### Task to carry out
Transcribe the lines of the records from the line holding "You are a GUI" through the end of the records, both included. Omit the pictures from your answer.

[Item-finding records]

>> start

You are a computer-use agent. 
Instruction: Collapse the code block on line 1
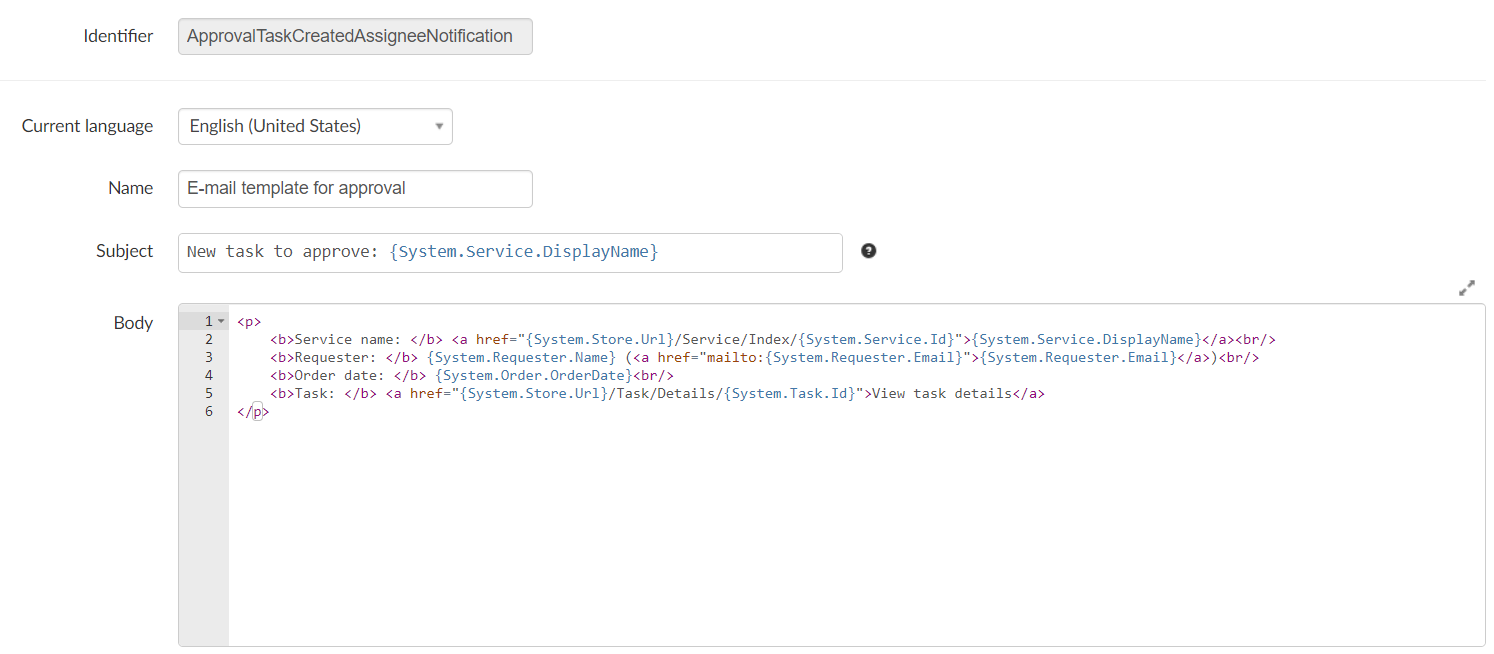(x=222, y=320)
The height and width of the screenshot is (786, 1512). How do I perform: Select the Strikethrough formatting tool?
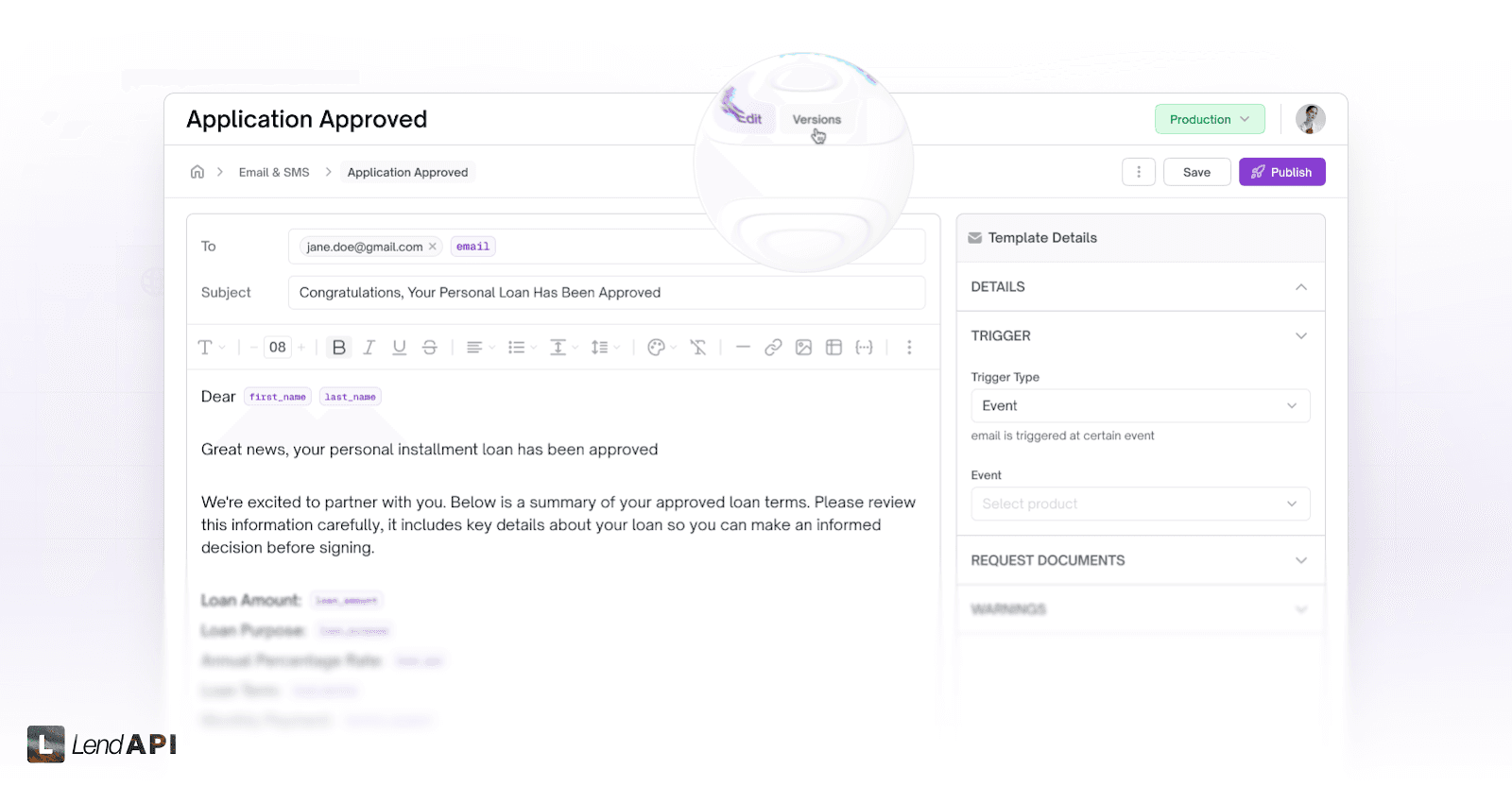tap(430, 347)

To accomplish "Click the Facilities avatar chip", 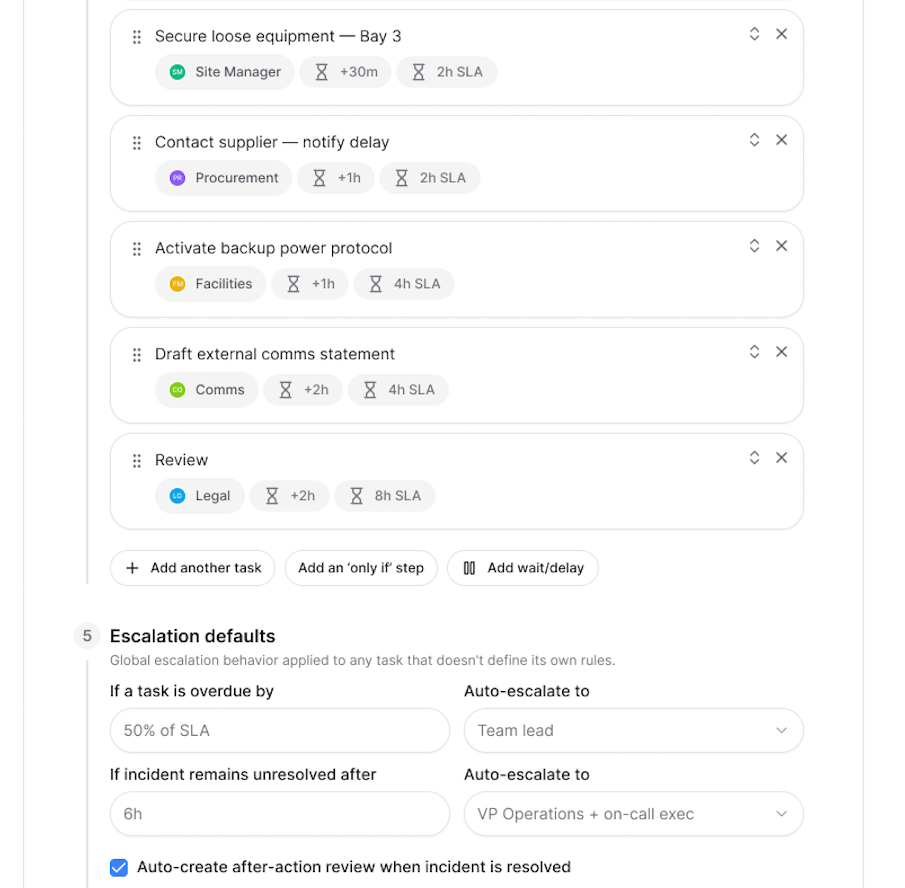I will click(x=211, y=284).
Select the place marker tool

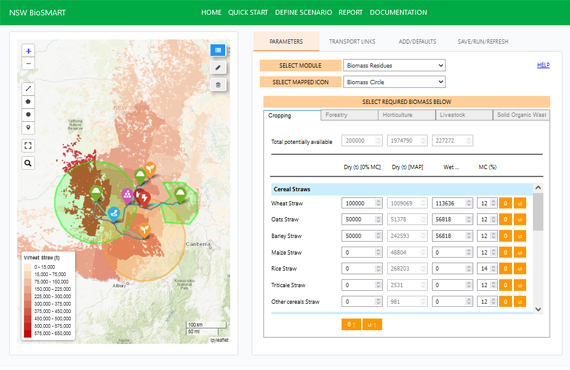tap(28, 128)

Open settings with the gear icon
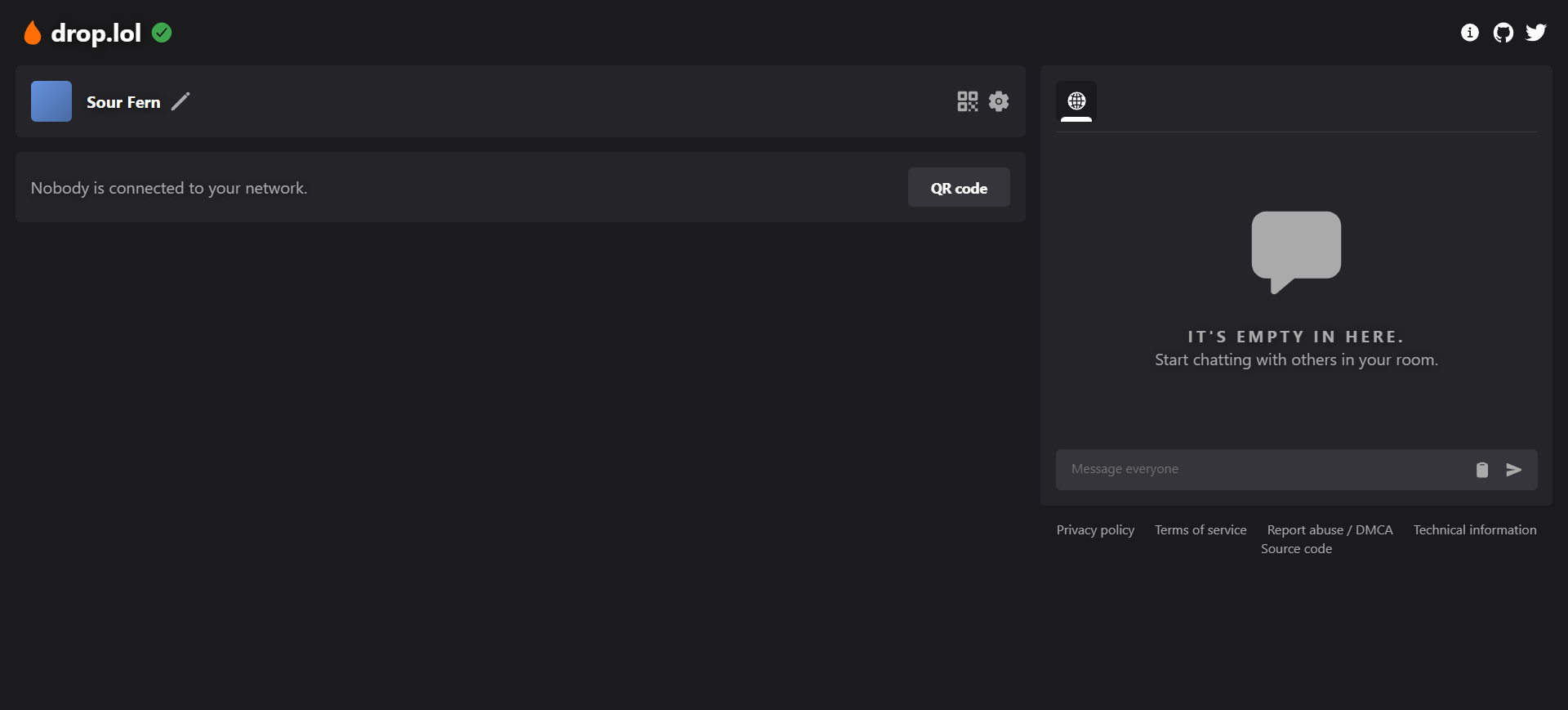(x=999, y=101)
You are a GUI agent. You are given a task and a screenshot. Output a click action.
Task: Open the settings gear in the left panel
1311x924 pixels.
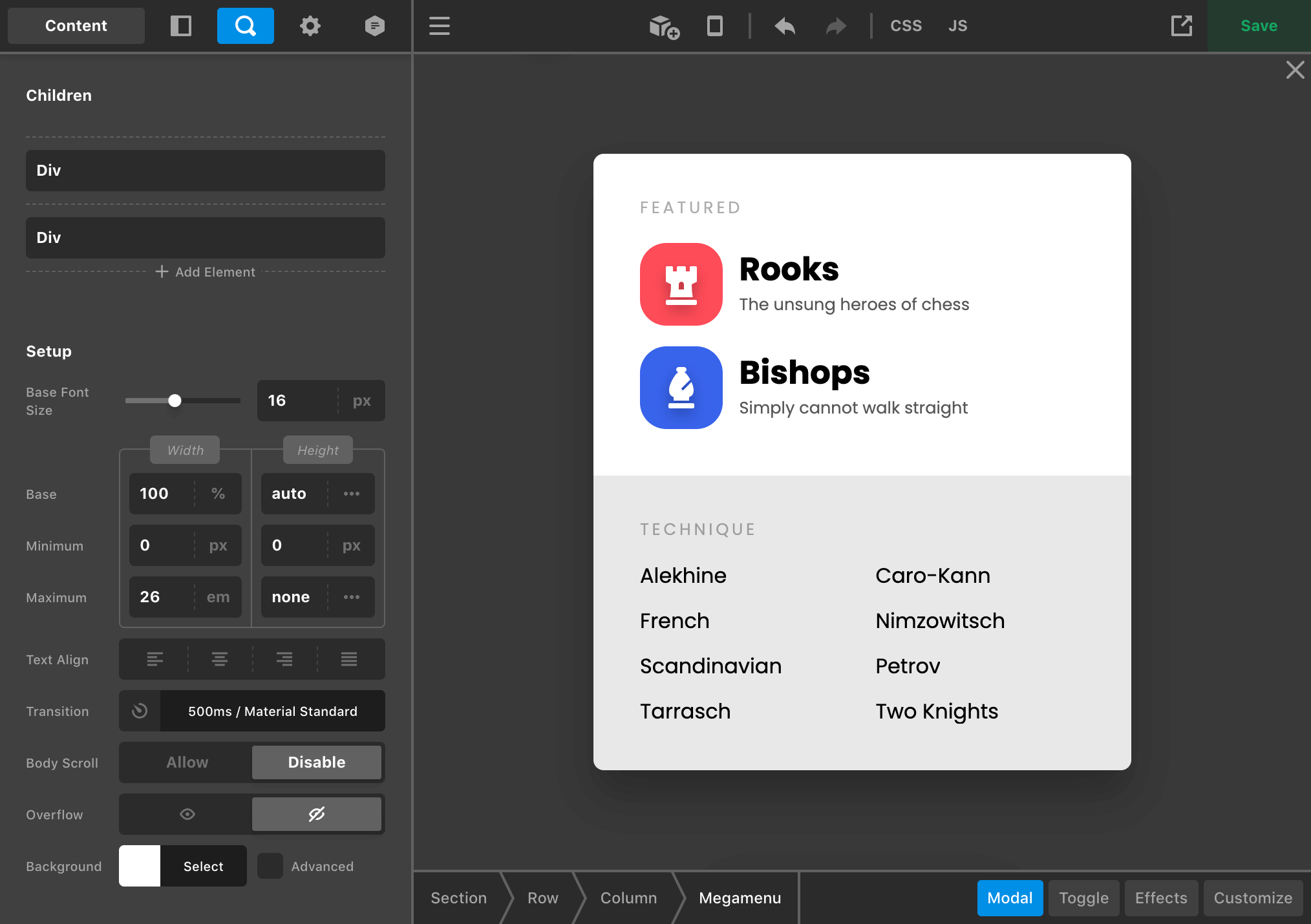(310, 26)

>> end

### Solution for this exercise
You are a GUI agent. You are given a task and a screenshot. Output a click action.
Task: Open the settings gear in the left panel
1311x924 pixels.
(310, 26)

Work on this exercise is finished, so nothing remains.